#### [Aim of the exercise]
Filter these entries so that only lines with the word "Focus" remain.

'''

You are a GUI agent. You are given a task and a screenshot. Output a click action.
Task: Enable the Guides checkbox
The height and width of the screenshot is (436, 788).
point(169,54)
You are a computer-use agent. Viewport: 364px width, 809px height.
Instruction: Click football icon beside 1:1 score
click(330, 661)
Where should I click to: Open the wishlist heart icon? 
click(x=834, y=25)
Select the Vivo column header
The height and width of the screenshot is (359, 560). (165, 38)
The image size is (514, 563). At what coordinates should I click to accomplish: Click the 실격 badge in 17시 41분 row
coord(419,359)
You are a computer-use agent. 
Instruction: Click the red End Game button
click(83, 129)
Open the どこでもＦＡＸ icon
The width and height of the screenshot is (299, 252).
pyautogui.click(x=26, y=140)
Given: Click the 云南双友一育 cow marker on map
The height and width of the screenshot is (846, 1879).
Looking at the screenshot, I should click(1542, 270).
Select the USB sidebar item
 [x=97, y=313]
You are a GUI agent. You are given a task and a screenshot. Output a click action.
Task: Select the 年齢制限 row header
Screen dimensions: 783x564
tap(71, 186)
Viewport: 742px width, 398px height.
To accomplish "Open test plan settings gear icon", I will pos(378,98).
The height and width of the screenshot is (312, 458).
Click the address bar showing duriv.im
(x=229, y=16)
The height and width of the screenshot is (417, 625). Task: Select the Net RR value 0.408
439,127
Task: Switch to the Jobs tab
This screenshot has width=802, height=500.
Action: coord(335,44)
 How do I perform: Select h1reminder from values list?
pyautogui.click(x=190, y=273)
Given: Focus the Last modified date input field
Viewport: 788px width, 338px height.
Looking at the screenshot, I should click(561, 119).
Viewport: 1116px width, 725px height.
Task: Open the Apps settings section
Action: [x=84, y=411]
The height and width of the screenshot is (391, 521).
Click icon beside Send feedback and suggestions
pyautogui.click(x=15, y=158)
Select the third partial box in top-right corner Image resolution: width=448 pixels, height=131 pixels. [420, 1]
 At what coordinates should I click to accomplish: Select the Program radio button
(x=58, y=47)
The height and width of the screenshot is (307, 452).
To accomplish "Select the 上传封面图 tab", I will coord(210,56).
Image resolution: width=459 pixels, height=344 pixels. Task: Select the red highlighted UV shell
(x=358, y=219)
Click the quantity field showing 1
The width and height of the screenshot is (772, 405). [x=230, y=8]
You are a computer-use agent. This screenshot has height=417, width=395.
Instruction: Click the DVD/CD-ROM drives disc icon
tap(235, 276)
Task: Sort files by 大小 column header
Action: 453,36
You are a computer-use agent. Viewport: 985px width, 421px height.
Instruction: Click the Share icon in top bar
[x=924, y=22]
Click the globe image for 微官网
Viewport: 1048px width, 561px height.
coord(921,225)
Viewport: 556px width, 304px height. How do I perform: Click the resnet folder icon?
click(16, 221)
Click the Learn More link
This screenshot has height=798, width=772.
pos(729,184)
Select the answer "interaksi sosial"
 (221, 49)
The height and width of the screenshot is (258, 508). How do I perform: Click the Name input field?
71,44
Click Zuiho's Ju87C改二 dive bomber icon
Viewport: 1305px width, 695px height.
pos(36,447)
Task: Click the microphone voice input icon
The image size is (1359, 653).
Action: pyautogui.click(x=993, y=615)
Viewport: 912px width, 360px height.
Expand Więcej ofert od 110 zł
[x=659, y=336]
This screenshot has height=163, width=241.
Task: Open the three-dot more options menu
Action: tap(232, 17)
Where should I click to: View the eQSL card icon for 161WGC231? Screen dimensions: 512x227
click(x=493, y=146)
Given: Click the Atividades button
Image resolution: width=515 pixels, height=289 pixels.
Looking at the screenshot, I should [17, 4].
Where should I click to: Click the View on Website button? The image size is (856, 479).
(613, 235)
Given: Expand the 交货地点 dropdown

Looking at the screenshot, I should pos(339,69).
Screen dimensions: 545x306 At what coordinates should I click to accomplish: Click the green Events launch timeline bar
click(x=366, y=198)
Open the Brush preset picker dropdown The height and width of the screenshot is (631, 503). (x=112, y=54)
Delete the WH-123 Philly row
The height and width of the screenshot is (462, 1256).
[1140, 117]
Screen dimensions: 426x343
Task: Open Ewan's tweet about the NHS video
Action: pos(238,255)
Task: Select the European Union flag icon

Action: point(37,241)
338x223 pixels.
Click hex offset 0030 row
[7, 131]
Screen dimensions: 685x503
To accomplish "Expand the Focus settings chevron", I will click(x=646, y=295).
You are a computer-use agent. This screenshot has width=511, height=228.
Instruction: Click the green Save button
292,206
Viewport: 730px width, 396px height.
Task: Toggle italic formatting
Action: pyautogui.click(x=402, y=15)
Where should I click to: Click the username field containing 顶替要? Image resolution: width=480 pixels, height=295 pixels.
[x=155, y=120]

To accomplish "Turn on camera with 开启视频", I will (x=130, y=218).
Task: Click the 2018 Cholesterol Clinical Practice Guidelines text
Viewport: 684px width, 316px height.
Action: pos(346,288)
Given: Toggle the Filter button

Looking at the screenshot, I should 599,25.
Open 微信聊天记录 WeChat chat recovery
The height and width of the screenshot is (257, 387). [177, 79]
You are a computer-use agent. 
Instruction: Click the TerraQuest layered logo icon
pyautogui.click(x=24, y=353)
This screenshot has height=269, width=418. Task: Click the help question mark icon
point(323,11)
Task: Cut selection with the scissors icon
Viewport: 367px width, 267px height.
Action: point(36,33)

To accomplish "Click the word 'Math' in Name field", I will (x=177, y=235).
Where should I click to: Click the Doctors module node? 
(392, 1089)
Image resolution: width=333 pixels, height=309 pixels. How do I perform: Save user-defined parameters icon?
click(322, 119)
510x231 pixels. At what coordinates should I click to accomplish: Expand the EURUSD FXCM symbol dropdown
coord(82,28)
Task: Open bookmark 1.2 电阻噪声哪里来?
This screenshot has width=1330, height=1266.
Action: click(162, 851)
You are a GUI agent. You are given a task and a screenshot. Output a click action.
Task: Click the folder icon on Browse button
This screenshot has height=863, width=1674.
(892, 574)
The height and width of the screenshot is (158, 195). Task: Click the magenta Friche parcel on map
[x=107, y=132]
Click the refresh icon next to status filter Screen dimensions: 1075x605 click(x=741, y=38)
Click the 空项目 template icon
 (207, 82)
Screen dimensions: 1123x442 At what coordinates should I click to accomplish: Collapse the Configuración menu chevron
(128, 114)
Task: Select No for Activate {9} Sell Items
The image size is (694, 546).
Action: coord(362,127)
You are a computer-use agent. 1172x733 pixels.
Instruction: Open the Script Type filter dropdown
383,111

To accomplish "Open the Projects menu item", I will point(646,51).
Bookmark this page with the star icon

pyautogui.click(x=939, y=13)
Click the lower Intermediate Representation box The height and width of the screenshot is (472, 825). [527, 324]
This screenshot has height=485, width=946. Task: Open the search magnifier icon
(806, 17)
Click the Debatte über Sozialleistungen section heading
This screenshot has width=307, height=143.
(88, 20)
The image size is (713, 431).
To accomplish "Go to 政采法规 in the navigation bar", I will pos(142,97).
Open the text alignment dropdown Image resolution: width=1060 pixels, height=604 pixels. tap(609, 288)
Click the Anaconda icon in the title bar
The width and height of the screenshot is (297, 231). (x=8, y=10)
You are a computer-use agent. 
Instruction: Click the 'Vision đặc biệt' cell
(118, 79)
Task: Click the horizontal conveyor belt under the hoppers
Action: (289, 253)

'''

#### [Answer to the exercise]
Given: Focus the Last modified date input field
To accomplish "Expand the Focus settings chevron", I will click(x=646, y=295).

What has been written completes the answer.